Is your T&E policy too restrictive?

T&E policies have long been identified as a necessity; but how strict should your policy be?

A recent article on revealed the granular detail of the Vodafone T&E policy (12 pages!), causing much debate and controversy. When companies issue such a restrictive policy is it to the detriment of happy, productive employees? And does it backfire causing travellers to become rogue, booking outside of policy negating any benefits from implementing a T&E policy in the first place?

There’s no single style of T&E management that would be right for every organisation, but no matter whether a company’s travel policy is generous or thrifty, informal or strictly enforced, we do know it has a real effect on the employee experience. What’s more T&E is becoming an important aspect of the recruitment package with potential candidates (50%) looking at employer’s travel program and policy as an important factor before deciding on a new job. The way employees travel and entertain says a lot about your organisation’s values.
From a corporate perspective T&E policy is required to manage corporate travel and ensure duty of care for employees; streamline the booking, payment and reimbursements, and drive cost savings.

T&E is typically the second or third largest controllable expense category, behind payroll and rent.  It has a material impact on a business’ bottom line and is therefore high on the corporate agenda. How exacting your policy is often influenced by the size of your organisation; many large corporates requiring detailed reporting and visibility of expenses whilst in smaller companies’ rules can be more relaxed as the human element is easier to manage.
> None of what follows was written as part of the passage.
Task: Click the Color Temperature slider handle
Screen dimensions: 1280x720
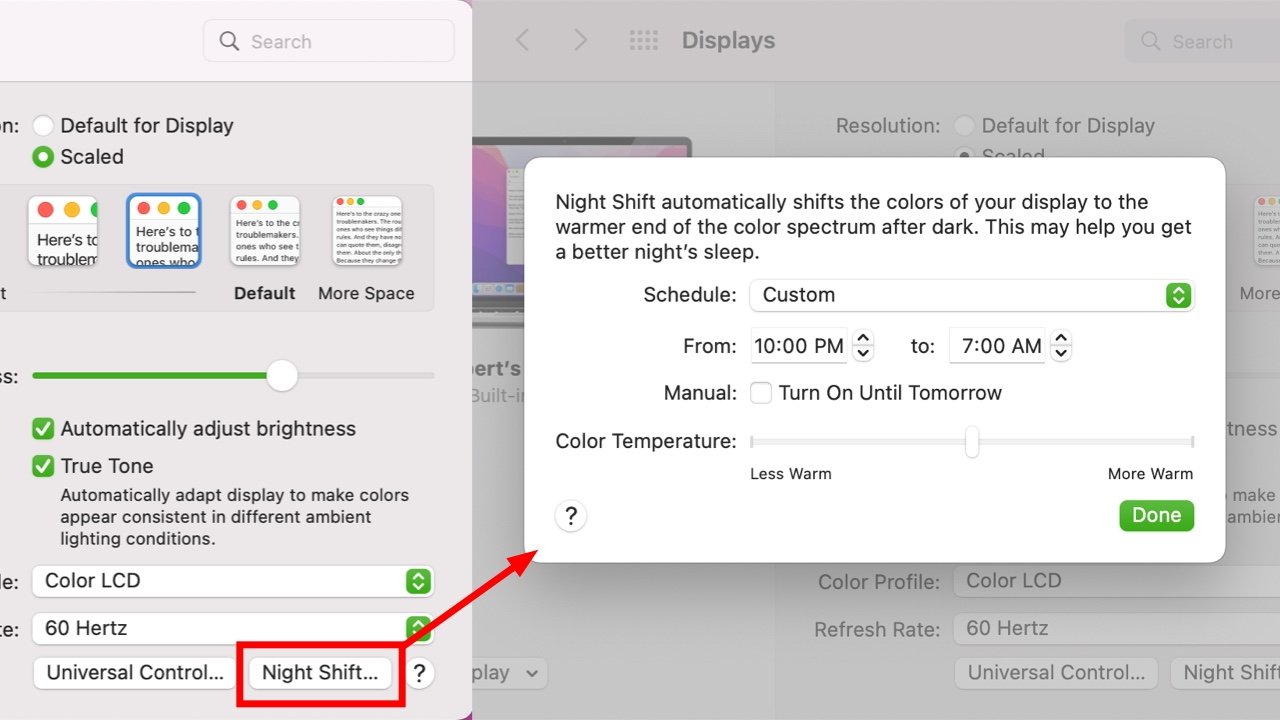Action: click(x=971, y=441)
So what should your T&E policy look like?

Your policy should include guidelines for employees to follow, not extra hoops for them to jump through. Tighter rules can reduce instances of overspending, but they can also burden employees by forcing them to spend more time planning their meetings and business travel. At a minimum your policy should cover the basic –  where, what, and when of T&E.
It is also worth remembering that it is notoriously difficult to enforce T&E policies. If your top salesman overspends slightly, it is often hard to stick to exacting rules when they’re bringing in millions in revenue!

The ultimate goal is balancing a frictionless travel policy with enough guidelines to manage cost savings whilst ensuring minimal work and stress to employees. Implementing a simple, traveller- centric T&E program will go a long way in boosting employee well-being and job satisfaction.
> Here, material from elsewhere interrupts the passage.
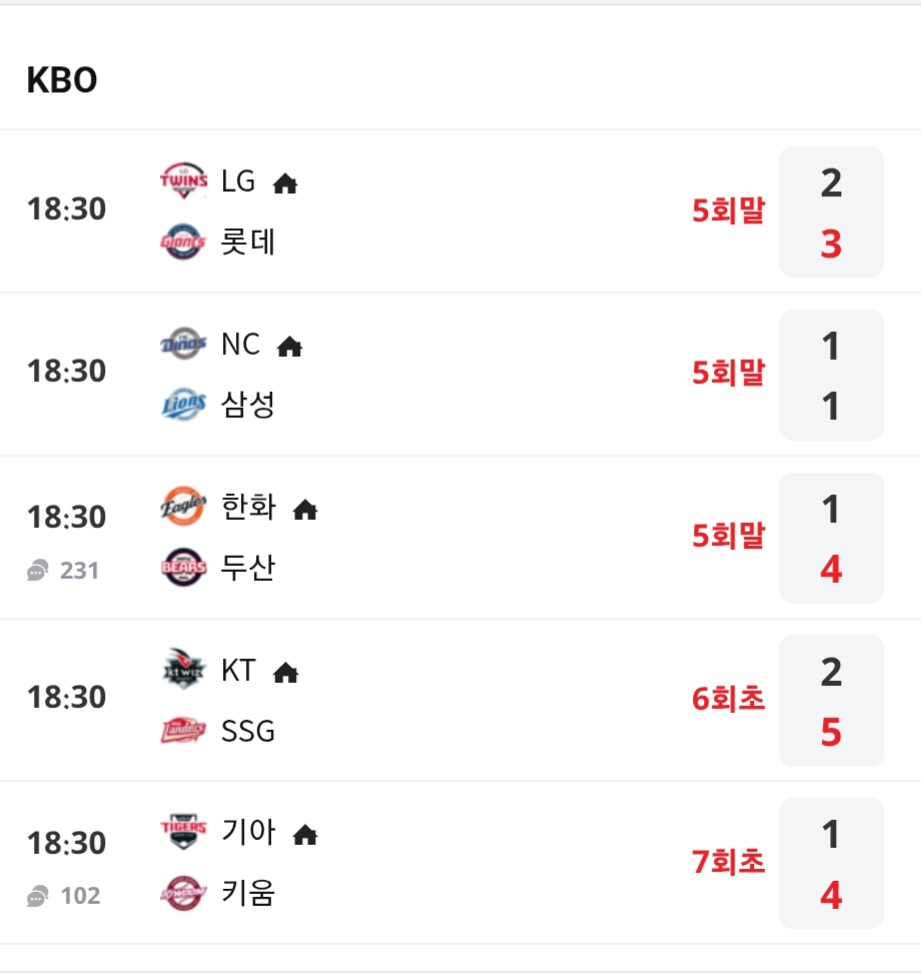Click the SSG Landers team logo
Screen dimensions: 921x973
183,730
So, is the clearly defined Vodafone T&E policy the only way to control your costs? We looked at some alternatives :

Google created the template for modern travel management with its Trips program. Google employees get a budget before every one of their business trips, and if they come in under budget, they earn credits to redeem on future travel upgrades. Googlers are motivated to save today so they can splurge tomorrow.

Rocketrip is another example.  Employees get custom trip budgets based on available rates and the parameters of their company’s travel policy. In addition to this data-based estimate of what their trips should cost, employees also get a real incentive to spend less, because they keep half of the savings they generate when they beat their budgets. It’s a win-win.
Its seems when employees have a material incentive to use low-cost options, they start spending as carefully on their business travel as they would on their personal travel.
So maybe we need to be thinking of T&E as a team effort rather than a potential source of conflict, encouraging savings as part of the organizational culture but balancing this with the convenience and comfort of the employee.